The arguments that each party will present
In the second instance, the Department of Justice intends to demonstrate that Google has amassed unparalleled power by acquiring companies such as DoubleClick in 2008 and by developing services that enable advertisers to target users across the internet.
The Justice Department alleges that the company’s M&A strategy “established the foundation for Google’s subsequent exclusionary behavior in the ad tech sector.” According to the agency, Google unjustly increases ad prices because it controls 91% of the ad server market, which is the space used by publishers to sell advertisements.
The Department of Justice intends to summon YouTube CEO Neal Mohan for a live testimony. Mohan was previously a vice president at DoubleClick prior to the acquisition. According to the agency, DoubleClick’s technology was integrated into Google’s ad tech stack, which enabled Google to mandate that publishers utilize all of its tools in order to access any of them. This meant that they were unable to utilize rival services for certain aspects of the online ad-buying process.
The Department of Justice asserts that “website creators earn less and advertisers pay more than they would in a market where unfettered competitive pressure could discipline prices and lead to more innovative ad tech tools that would ultimately result in higher quality and lower cost transactions for market participants.”
The government has stated that certain publishers have been compelled to adopt alternative models, such as subscriptions, to finance their operations, while others have ceased operations.
For years, Google has attempted to refute allegations that it controls the online advertising market by referencing the market share of its competitors, such as Meta. It will contend that the online ad market has evolved, resulting in a plethora of options for both consumers and vendors.
Google will also contend that the Department of Justice’s initiatives would impede innovation, increase advertising fees, and impede the expansion of thousands of small businesses and publishers.
The company asserts that its advertising tools are capable of accommodating the billions of ad auctions that occur on the internet daily and that the Department of Justice does not possess an accurate understanding of the ad space. Additionally, Google will inform the court that it has consistently provided customers with competitive rates, despite the fact that they frequently combine and match advertising platforms.

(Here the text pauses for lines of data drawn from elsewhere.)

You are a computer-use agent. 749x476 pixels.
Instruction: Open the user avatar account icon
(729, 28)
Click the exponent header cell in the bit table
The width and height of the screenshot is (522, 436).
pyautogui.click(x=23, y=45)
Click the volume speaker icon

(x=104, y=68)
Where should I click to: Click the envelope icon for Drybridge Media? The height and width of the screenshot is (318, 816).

In terms of deal-making, Google will assert that DoubleClick and AdMeld were not “killer acquisitions” at the time and that regulators approved them.
The DOJ has identified prospective testimony from Jerry Dischler, who was previously the vice president of Google’s ad platform and is presently responsible for the company’s cloud applications, in an effort to substantiate its case. The potential to rely on multiple Google product managers has also been acknowledged.

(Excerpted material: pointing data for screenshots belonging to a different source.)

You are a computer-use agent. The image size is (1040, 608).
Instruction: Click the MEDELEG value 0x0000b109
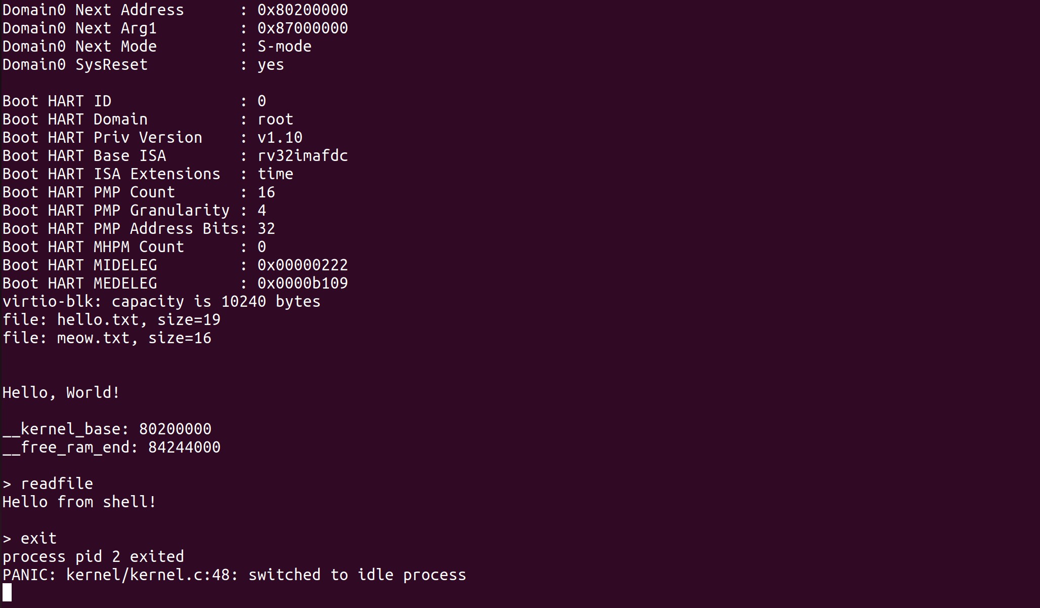[x=302, y=283]
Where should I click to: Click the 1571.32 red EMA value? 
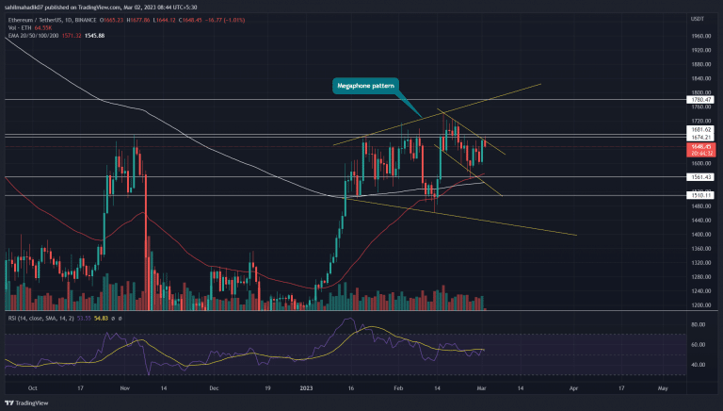[72, 36]
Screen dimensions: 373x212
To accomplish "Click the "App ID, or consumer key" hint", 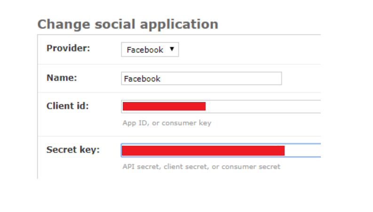I will coord(167,123).
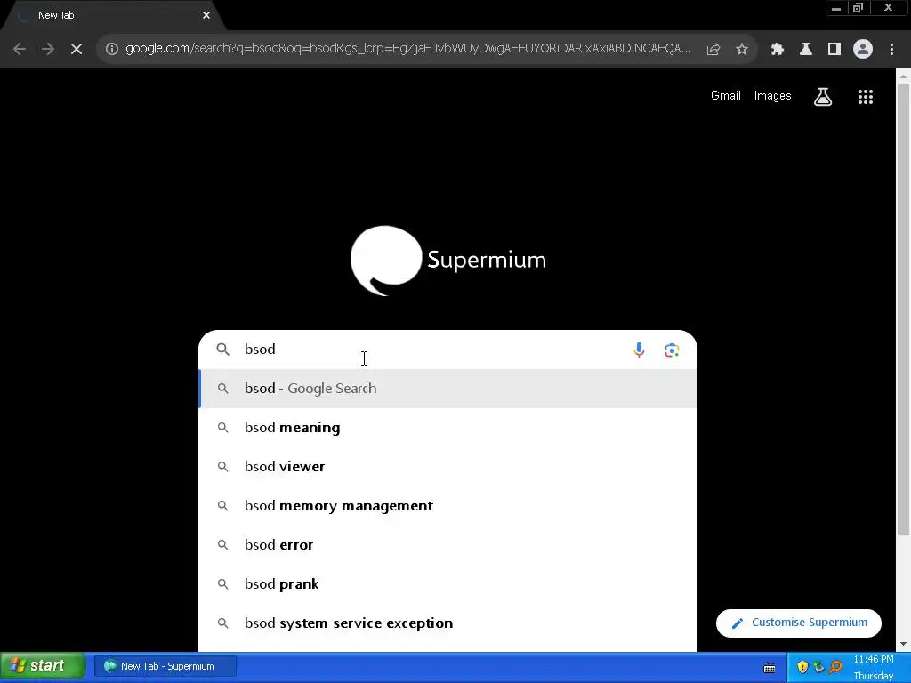Stop loading the page

pyautogui.click(x=77, y=50)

Sissie Hsiao, a former director of global display, video, and mobile app advertising at Google AI, and Scott Sheffer, the vice president of Google partnerships, are also included in the DOJ’s list. According to filings, the government intends to incorporate testimony from publishers, advertisers, and companies that attempted to compete with Google, as well as experts and professors from Stanford and Harvard. Additionally, evidence from internal Google communications will be included.

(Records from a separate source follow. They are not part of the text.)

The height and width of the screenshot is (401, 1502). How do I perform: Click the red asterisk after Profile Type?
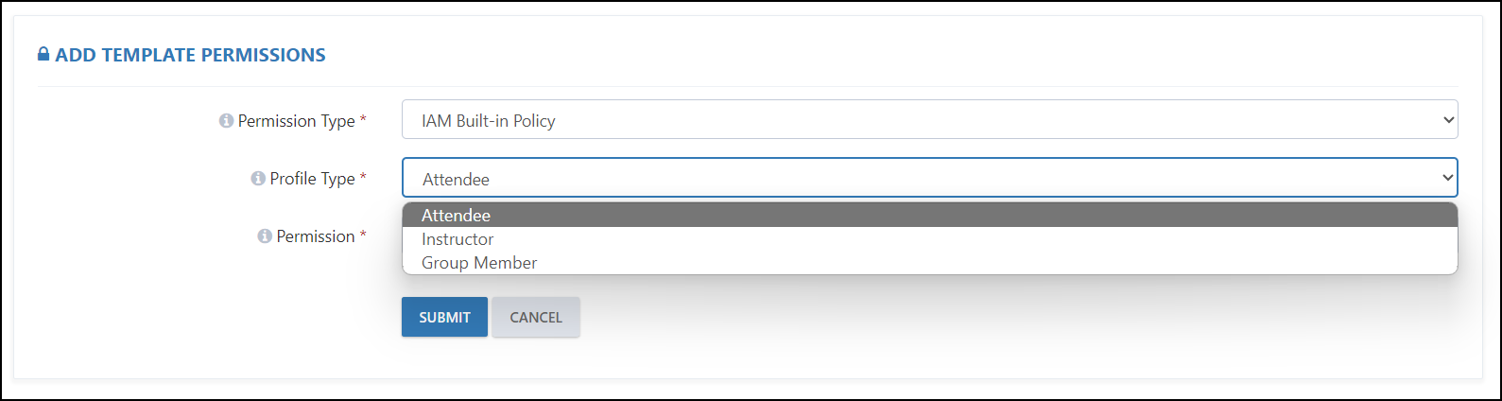(x=363, y=178)
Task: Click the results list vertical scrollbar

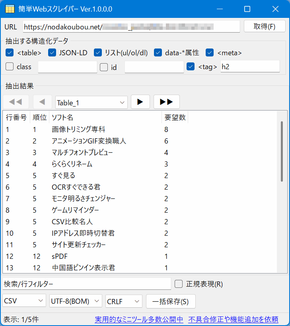Action: click(282, 151)
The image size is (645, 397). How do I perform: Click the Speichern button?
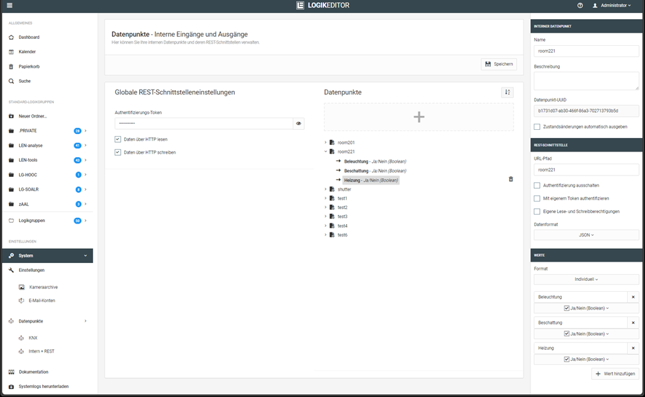point(498,64)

Google also indicated that it may consult with Nitish Korula, the engineering director for Google Assistant, who previously served as the senior technical advisor to Prabhakar Raghavan, the chief of search. It also requested testimony from Simon Whitcombe, a vice president at Meta, and recommended depositions from executives at The New York Times and BuzzFeed.
Although the Department of Justice (DOJ) and Google submitted a list of executives who were identified for potential testimony or deposition, it is uncertain whether or not they will be summoned.
Google declined to provide a response.